[Collected data]
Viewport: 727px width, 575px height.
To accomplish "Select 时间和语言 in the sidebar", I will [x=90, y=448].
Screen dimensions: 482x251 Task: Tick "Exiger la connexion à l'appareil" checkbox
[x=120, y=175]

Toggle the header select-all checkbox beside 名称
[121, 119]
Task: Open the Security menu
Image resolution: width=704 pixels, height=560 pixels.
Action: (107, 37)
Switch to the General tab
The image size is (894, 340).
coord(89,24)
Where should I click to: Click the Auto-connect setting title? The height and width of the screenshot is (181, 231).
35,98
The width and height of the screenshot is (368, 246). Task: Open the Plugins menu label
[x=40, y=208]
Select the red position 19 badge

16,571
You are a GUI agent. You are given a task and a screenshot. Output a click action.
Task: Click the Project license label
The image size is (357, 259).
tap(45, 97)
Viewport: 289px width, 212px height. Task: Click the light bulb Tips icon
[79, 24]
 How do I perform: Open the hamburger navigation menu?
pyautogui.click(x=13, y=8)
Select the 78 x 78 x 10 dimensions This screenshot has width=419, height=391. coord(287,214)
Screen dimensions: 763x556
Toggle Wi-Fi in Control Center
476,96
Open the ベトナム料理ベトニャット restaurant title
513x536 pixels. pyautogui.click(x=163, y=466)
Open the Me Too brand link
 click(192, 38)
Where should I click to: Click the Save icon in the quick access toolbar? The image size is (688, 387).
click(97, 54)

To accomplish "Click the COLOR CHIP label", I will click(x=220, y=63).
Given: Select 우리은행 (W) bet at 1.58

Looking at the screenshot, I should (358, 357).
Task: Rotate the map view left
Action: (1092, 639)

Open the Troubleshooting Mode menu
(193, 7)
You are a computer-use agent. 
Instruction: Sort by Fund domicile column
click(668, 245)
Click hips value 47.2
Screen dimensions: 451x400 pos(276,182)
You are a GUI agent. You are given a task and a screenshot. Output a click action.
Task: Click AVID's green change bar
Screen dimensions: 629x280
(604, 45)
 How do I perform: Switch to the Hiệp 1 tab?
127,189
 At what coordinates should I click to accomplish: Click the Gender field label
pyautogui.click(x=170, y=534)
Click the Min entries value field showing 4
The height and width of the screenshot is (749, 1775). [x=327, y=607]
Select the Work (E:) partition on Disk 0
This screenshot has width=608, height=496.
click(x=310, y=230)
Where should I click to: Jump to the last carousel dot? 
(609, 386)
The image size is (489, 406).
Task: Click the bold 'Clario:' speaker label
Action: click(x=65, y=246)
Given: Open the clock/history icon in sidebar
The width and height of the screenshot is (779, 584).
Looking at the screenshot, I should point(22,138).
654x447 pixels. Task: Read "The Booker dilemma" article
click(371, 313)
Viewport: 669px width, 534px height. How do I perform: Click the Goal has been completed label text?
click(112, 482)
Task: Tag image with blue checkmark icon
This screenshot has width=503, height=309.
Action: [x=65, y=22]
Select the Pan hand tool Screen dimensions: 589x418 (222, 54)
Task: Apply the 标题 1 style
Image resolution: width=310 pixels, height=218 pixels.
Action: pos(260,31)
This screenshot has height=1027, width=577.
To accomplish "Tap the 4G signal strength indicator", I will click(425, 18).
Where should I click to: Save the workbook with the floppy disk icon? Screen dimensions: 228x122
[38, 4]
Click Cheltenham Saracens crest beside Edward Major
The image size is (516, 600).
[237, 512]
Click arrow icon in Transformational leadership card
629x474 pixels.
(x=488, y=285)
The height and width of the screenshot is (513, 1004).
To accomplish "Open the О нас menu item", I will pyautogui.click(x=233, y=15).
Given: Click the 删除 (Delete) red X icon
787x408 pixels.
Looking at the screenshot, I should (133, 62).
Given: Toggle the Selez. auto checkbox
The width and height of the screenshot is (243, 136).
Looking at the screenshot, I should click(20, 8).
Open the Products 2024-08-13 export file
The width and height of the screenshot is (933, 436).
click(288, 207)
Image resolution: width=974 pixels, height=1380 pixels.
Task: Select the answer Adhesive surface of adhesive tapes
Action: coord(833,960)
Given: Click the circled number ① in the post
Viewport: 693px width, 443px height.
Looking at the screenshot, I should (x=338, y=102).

Activity:
Copy out the records above exactly and completely.

Written answer:
Viewport: 727px width, 575px height.
To accomplish "Select 时间和语言 in the sidebar", I will [x=90, y=448].
Screen dimensions: 482x251 Task: Tick "Exiger la connexion à l'appareil" checkbox
[x=120, y=175]

Toggle the header select-all checkbox beside 名称
[121, 119]
Task: Open the Security menu
Image resolution: width=704 pixels, height=560 pixels.
Action: (107, 37)
Switch to the General tab
The image size is (894, 340).
coord(89,24)
Where should I click to: Click the Auto-connect setting title? The height and width of the screenshot is (181, 231).
35,98
The width and height of the screenshot is (368, 246). Task: Open the Plugins menu label
[x=40, y=208]
Select the red position 19 badge

16,571
You are a GUI agent. You are given a task and a screenshot. Output a click action.
Task: Click the Project license label
The image size is (357, 259).
tap(45, 97)
Viewport: 289px width, 212px height. Task: Click the light bulb Tips icon
[79, 24]
 How do I perform: Open the hamburger navigation menu?
pyautogui.click(x=13, y=8)
Select the 78 x 78 x 10 dimensions This screenshot has width=419, height=391. coord(287,214)
Screen dimensions: 763x556
Toggle Wi-Fi in Control Center
476,96
Open the ベトナム料理ベトニャット restaurant title
513x536 pixels. pyautogui.click(x=163, y=466)
Open the Me Too brand link
 click(192, 38)
Where should I click to: Click the Save icon in the quick access toolbar? The image size is (688, 387).
click(97, 54)

To accomplish "Click the COLOR CHIP label", I will click(x=220, y=63).
Given: Select 우리은행 (W) bet at 1.58

Looking at the screenshot, I should (358, 357).
Task: Rotate the map view left
Action: (1092, 639)

Open the Troubleshooting Mode menu
(193, 7)
You are a computer-use agent. 
Instruction: Sort by Fund domicile column
click(668, 245)
Click hips value 47.2
Screen dimensions: 451x400 pos(276,182)
You are a GUI agent. You are given a task and a screenshot. Output a click action.
Task: Click AVID's green change bar
Screen dimensions: 629x280
(604, 45)
 How do I perform: Switch to the Hiệp 1 tab?
127,189
 At what coordinates should I click to accomplish: Click the Gender field label
pyautogui.click(x=170, y=534)
Click the Min entries value field showing 4
The height and width of the screenshot is (749, 1775). [x=327, y=607]
Select the Work (E:) partition on Disk 0
This screenshot has width=608, height=496.
click(x=310, y=230)
Where should I click to: Jump to the last carousel dot? 
(609, 386)
The image size is (489, 406).
Task: Click the bold 'Clario:' speaker label
Action: click(x=65, y=246)
Given: Open the clock/history icon in sidebar
The width and height of the screenshot is (779, 584).
Looking at the screenshot, I should point(22,138).
654x447 pixels. Task: Read "The Booker dilemma" article
click(371, 313)
Viewport: 669px width, 534px height. How do I perform: Click the Goal has been completed label text?
click(112, 482)
Task: Tag image with blue checkmark icon
This screenshot has width=503, height=309.
Action: [x=65, y=22]
Select the Pan hand tool Screen dimensions: 589x418 (222, 54)
Task: Apply the 标题 1 style
Image resolution: width=310 pixels, height=218 pixels.
Action: pos(260,31)
This screenshot has height=1027, width=577.
To accomplish "Tap the 4G signal strength indicator", I will click(425, 18).
Where should I click to: Save the workbook with the floppy disk icon? Screen dimensions: 228x122
[38, 4]
Click Cheltenham Saracens crest beside Edward Major
The image size is (516, 600).
[237, 512]
Click arrow icon in Transformational leadership card
629x474 pixels.
(x=488, y=285)
The height and width of the screenshot is (513, 1004).
To accomplish "Open the О нас menu item", I will pyautogui.click(x=233, y=15).
Given: Click the 删除 (Delete) red X icon
787x408 pixels.
Looking at the screenshot, I should (133, 62).
Given: Toggle the Selez. auto checkbox
The width and height of the screenshot is (243, 136).
Looking at the screenshot, I should click(20, 8).
Open the Products 2024-08-13 export file
The width and height of the screenshot is (933, 436).
click(288, 207)
Image resolution: width=974 pixels, height=1380 pixels.
Task: Select the answer Adhesive surface of adhesive tapes
Action: coord(833,960)
Given: Click the circled number ① in the post
Viewport: 693px width, 443px height.
Looking at the screenshot, I should (x=338, y=102).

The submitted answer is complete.